Genetically, we are, to all intents and purposes, exactly the same as our Stone Age ancestors, who were threatened, above all, by starvation.
To survive, and reproduce, they had to have a metabolic system that would enable them to deal with periods of scarcity. And we, of course, are the same. Except we don't have periods of scarcity - we have diets.If you want to read the full Telegraph article by Willian Leith follow this link: http://www.telegraph.co.uk/news/features/3632055/Health-warning-all-diets-make-you-fat.html
What happens when the body is given less food than it needs? In the short term, it lives off its own reserves of fat. It gets thinner. But another mechanism comes into play: it also gets better at getting fat. When you diet, your mind wants to lose weight, but your body does not. When you diet, your body thinks you are unable to find food. You think: diet. Your body thinks: famine.
In the Stone Age, your fat-packing genes made you better at both survival and reproduction. Now, in this time of great abundance, they make you worse at both - more prone to heart attacks, and less attractive to the opposite sex.
And crucially, the more diets you go on - the more famines your body is exposed to, in other words - the better you become at getting fat.
Dr Ashton claimed that this book asserted that each time you diet your metabolism slows down and so you will put on weight more easily. Dr Ashton counters this with the fact that although our metabolism will slow down slightly when we are on low calorie diets this effect is temporary and fairly small and that our metabolism will soon return to normal when normal eating resumes.
He also said tht the majority of people who are unable to lose weight on diets are eating more calories than they think they are. He quoted the results of studies in which subjects were under controlled environments and were eating more calories than they were logging and doing less exercise than they were logging.
Whilst I do agree in theory that this does happen to all of us at times and I do believe that the metabolism does return to normal. My personal experience seems to suggest that once your body gets used to regular periods of starvation, it becomes very efficient at engaging this lower metabolism more quickly than it did on the first diet you were ever on. Just my non-scientific opinion.
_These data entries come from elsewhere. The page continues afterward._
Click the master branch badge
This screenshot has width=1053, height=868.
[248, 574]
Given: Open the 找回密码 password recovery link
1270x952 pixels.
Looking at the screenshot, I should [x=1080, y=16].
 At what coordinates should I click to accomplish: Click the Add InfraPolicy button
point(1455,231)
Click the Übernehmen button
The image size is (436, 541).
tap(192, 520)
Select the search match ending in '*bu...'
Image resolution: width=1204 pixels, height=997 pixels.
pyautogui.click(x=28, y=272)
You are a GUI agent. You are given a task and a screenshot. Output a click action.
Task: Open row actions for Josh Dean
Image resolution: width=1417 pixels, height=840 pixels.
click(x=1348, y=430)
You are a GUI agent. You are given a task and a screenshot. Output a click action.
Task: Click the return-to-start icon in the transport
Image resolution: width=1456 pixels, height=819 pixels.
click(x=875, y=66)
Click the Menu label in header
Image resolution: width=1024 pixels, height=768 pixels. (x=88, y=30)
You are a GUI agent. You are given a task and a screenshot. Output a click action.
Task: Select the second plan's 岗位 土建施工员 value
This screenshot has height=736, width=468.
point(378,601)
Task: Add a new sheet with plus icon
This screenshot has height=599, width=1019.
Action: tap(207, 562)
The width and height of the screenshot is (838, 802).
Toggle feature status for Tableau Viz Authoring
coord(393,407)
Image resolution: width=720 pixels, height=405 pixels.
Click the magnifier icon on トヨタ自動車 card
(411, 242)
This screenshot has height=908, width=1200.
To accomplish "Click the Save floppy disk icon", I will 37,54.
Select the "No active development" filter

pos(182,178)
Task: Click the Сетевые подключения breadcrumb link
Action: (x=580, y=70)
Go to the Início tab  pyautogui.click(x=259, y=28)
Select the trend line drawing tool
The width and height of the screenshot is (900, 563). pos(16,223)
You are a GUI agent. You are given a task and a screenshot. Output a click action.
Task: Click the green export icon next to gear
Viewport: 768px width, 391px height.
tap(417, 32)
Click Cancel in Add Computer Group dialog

An interesting point in the William Leith article linked above was that the reason for the over-eating in the first place was not treated by the weight loss diet and would often make it's presence felt in other ways once the fatty food was removed, in his case by an increase in his drinking! This is a very good point! Often times we are treating the symptom rather than the cause. The emotional eating etc. may need to find another outlet. A good one for us all to contemplate.
I hope you've found this topic interesting.